» **Exercise requirements**
Count the lines below that include the word "agent" and write that number alone.

========================================================================

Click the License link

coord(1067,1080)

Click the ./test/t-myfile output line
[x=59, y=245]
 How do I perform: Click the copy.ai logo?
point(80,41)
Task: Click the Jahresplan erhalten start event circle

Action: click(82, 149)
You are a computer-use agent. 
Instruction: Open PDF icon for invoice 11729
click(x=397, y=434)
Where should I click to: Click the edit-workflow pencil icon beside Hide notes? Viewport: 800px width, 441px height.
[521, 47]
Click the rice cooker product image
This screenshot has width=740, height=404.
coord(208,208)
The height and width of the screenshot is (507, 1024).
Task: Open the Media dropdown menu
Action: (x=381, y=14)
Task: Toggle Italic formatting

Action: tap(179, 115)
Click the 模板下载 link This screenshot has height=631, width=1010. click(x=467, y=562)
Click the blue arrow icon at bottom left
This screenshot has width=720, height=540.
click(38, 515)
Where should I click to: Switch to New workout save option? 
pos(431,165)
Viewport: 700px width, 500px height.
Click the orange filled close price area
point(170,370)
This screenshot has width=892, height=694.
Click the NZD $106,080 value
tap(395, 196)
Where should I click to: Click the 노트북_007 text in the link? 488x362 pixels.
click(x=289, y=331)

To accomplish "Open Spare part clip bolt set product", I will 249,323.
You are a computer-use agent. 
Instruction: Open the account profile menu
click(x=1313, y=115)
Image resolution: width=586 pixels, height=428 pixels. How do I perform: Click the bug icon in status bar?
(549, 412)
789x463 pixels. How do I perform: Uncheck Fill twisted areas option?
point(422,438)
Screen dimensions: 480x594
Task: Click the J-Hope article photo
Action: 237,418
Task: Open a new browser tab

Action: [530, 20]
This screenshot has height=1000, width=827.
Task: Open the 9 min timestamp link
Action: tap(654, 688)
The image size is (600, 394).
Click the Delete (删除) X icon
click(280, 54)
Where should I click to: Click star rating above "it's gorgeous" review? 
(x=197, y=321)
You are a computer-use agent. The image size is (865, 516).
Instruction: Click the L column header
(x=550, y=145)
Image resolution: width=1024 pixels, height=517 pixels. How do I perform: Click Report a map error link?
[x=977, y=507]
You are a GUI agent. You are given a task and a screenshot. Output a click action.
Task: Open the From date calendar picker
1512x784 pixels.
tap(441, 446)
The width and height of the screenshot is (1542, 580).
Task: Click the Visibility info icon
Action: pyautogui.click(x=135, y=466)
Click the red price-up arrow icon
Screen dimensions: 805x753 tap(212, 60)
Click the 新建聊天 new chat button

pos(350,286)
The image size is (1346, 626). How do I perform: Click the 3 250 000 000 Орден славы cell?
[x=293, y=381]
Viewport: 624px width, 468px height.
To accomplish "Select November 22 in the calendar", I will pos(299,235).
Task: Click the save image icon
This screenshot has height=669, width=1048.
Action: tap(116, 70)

========================================================================

» **Response for this exercise**
4